**How to complete this task**
Which lines run from the one containing "This screenshot has height=806, width=650." to the end of the entries? Copy them exactly, both ends included, and give nothing else.

**Source data**
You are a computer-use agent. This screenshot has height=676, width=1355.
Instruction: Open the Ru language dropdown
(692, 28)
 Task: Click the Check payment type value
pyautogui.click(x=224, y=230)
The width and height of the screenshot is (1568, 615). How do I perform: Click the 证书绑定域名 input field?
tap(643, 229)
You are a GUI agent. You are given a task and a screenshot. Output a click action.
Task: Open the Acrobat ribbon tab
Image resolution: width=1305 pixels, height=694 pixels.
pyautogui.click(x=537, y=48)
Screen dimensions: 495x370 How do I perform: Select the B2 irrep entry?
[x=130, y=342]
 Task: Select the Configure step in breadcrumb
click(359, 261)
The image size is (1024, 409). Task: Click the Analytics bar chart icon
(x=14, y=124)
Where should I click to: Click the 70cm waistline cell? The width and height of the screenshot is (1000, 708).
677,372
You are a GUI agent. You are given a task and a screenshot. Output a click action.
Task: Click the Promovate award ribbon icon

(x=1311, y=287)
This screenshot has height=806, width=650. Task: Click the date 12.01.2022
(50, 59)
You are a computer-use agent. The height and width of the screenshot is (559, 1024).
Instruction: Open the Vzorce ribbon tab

**Task answer**
This screenshot has height=806, width=650. Task: Click the date 12.01.2022
(50, 59)
You are a computer-use agent. The height and width of the screenshot is (559, 1024).
Instruction: Open the Vzorce ribbon tab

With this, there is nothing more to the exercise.